By: - February 15, 2023 6:59 am
Student in between classes. A student with a light orange sweatshirt and backpack is prominently featured.

A photo of students walking between classes.

The Alabama Public Charter School Commission Tuesday denied a Montgomery charter school’s expansion request and authorized a Mobile charter school.

LEAD Academy, which opened in Montgomery in 2019 and was approved as a kindergarten through eventual 12th grade school, sent a letter to the commission requesting additional seats for its ninth grade year. 

Under the charter contract, schools are approved for a certain number of seats. If a school wants to expand, the request must go before the commission.

Members of the commission Tuesday expressed concerns about the management of the school. Paul Morin, a commission member who has long been critical of the school and its operations, said during the meeting that LEAD Academy was “failing.”

Messages seeking comment from LEAD Academy were not immediately returned on Tuesday. 

The charter school the first to open in Montgomery, has faced turmoil throughout its life. The board fired its first principal, Nicole Ivey, a little under two months after it opened in 2019. Ivey sued shortly after, alleging mismanagement and discrimination at the school. The Montgomery Advertiser reported Ivey and LEAD Academy reached a settlement in March 2020. 

The academy’s board dismissed Ivey’s successor, Ibrahim Lee, in June 2020.  The school has also faced a complaint of nonpayment from one vendor. 
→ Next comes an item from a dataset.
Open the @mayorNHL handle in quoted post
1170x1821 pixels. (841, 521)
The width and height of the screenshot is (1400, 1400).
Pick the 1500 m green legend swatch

In a 2021 site visit for the School Quality Report, evaluators wrote that only 38% of classrooms had effective engagement and participation. The report also said the school does not have a process for identifying at-risk students. Teachers told the evaluators that there were no additional academic supports for students. Evaluators said that teachers were frustrated that many students were below grade level, but they had no process for intervention.

When the commission returned from executive session, they voted 6-0, with one abstention, to reject LEAD Academy expansion. The school will have 48 ninth-graders next year.

After the meeting, Luis Ferrer, the co-chair of the commission, said that he believed that the commission had mitigated any impact on current students.

Fine arts charter school

The commission Tuesday also approved an application to open a fine arts charter school, FLoretta P. Carson Visual and Performing Arts Academy in Mobile, on a unanimous vote despite some commission members expressing concerns about its viability.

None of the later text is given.